Version everything: Dataset version, base model version, hyperparameters, adapter weights. Use git for code, HuggingFace Hub for models, and WandB for experiments.

A/B test in production: Route 5–10% of traffic to the new model. Compare metrics (latency, user satisfaction, error rate) before full rollout.

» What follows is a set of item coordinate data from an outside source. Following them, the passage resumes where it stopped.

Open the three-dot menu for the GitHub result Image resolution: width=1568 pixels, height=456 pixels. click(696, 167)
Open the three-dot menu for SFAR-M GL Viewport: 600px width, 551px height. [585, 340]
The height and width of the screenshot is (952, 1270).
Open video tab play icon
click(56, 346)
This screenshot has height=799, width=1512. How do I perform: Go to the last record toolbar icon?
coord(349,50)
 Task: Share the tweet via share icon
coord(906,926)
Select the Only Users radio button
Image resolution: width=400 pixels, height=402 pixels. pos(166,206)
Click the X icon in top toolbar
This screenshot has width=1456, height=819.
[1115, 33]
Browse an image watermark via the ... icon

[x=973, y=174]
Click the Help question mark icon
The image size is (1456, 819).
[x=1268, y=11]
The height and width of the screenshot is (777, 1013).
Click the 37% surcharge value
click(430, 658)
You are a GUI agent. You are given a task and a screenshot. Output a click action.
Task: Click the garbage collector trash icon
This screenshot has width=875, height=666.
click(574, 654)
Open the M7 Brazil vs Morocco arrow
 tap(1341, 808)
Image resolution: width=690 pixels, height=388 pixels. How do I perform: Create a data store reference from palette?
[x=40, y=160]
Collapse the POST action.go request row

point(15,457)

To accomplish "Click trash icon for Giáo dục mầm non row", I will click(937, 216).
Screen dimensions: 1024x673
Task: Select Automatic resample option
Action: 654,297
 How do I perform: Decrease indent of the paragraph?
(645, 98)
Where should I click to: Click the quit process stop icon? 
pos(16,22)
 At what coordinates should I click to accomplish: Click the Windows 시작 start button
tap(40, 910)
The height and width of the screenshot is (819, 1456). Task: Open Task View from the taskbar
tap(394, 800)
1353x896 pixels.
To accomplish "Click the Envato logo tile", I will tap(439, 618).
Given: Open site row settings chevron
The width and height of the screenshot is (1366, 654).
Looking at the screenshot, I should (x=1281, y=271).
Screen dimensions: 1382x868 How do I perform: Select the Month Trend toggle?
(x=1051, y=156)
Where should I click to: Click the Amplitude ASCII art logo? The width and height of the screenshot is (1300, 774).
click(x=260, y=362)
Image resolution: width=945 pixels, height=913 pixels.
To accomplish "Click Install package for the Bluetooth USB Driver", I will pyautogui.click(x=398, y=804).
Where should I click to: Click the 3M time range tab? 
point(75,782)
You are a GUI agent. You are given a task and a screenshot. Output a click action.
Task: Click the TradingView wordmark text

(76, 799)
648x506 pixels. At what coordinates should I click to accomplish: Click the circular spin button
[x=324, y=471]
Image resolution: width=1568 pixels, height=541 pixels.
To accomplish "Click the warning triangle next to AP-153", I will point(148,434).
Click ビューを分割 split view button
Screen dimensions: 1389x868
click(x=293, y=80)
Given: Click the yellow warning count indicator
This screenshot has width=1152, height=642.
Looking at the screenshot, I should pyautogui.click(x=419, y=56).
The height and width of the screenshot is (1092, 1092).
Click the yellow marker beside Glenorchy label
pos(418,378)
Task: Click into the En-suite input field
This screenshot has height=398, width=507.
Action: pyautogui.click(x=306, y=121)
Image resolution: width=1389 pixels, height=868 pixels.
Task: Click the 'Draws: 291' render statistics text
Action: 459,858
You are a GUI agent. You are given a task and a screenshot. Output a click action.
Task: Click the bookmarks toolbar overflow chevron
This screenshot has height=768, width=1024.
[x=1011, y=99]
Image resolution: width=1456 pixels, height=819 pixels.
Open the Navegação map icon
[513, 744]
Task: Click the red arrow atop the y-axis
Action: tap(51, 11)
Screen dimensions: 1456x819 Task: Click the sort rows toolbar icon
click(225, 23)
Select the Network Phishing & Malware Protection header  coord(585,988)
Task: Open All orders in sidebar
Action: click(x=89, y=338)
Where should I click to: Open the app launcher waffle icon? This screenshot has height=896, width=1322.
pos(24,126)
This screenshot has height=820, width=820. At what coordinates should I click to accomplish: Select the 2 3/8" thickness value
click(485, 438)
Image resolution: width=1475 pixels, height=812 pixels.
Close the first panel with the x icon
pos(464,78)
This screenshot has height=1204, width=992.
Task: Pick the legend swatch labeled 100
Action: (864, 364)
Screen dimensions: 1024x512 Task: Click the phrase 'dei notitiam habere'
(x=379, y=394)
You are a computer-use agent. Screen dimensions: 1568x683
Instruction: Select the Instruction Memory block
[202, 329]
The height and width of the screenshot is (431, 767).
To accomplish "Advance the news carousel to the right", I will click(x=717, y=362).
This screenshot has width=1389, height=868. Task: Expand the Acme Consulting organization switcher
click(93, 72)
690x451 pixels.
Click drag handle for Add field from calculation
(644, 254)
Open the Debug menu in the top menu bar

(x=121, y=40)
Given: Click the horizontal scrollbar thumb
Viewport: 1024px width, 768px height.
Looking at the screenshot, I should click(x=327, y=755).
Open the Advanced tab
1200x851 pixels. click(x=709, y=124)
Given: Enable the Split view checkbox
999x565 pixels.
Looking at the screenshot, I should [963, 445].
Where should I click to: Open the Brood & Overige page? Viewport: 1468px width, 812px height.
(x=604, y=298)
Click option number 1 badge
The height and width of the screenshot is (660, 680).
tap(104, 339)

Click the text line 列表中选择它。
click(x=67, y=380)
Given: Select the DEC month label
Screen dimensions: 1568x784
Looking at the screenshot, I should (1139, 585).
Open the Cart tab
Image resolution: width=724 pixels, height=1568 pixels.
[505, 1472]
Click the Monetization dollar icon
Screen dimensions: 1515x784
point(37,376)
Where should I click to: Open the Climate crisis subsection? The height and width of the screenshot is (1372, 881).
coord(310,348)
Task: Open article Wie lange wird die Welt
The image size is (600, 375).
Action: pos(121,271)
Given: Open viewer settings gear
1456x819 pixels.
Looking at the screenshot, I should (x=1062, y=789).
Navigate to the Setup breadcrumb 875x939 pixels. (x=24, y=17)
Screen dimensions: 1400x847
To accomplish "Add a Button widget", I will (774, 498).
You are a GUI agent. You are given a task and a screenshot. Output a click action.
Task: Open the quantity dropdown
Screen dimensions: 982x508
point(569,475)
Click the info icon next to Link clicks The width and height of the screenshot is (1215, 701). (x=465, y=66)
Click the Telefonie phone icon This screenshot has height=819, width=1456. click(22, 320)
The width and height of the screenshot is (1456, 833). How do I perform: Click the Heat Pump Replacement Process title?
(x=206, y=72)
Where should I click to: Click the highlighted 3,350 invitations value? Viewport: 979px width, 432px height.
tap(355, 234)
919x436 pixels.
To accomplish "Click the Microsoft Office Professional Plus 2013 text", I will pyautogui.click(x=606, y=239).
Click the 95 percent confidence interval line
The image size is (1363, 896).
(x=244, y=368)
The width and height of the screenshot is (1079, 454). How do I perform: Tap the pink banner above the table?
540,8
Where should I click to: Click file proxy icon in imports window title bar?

Monitor for drift: Track output quality over time. If scores degrade, it may be time to retrain with fresh data or update the base model.
When to update the base model: When a new version of Llama/Mistral/Qwen is released, re-fine-tune on the new base. The new base is usually better, so your fine-tune benefits from the improved foundation. Keep your training data and pipeline ready for quick re-runs.
payments
Cost Analysis & Decision Framework
The economics of self-hosted vs API-based inference
Self-Hosted Cost Breakdown
GPU rental (A100 80GB):
- Lambda Labs: ~$1.10/hr = ~$800/mo
- RunPod (secure): ~$1.64/hr = ~$1,180/mo
- RunPod (community): ~$0.44/hr = ~$320/mo

Throughput (8B model, A100):
- bf16: ~2,000 tokens/sec
- AWQ 4-bit: ~4,000 tokens/sec
- With vLLM continuous batching: 10–50x more concurrent users

Cost per 1M tokens (self-hosted, A100):
- bf16: ~$0.11/1M tokens
- AWQ 4-bit: ~$0.06/1M tokens

Compare to API pricing:
- GPT-4o-mini: $0.15/1M input, $0.60/1M output
- GPT-4o: $2.50/1M input, $10/1M output
Decision Framework
Use API (OpenAI/Anthropic) when:
- Low volume (<10M tokens/day)
- Need frontier model quality
- No ML infrastructure team
- Fast time-to-market matters most

Self-host with vLLM when:
- High volume (>10M tokens/day)
- Data privacy requirements (HIPAA, GDPR)
- Need custom fine-tuned models
- Cost optimization is critical
- Need LoRA multi-tenant serving

Use Ollama/local when:
- Development and testing
- Offline/air-gapped environments
- Personal use / side projects
- Zero ongoing cost after hardware
The crossover point: Self-hosting becomes cheaper than API at roughly 10–50M tokens/day, depending on the API model and your GPU costs. Below that, the operational overhead of managing GPUs outweighs the savings. Above that, self-hosting can be 5–20x cheaper. Always factor in engineering time, not just GPU costs.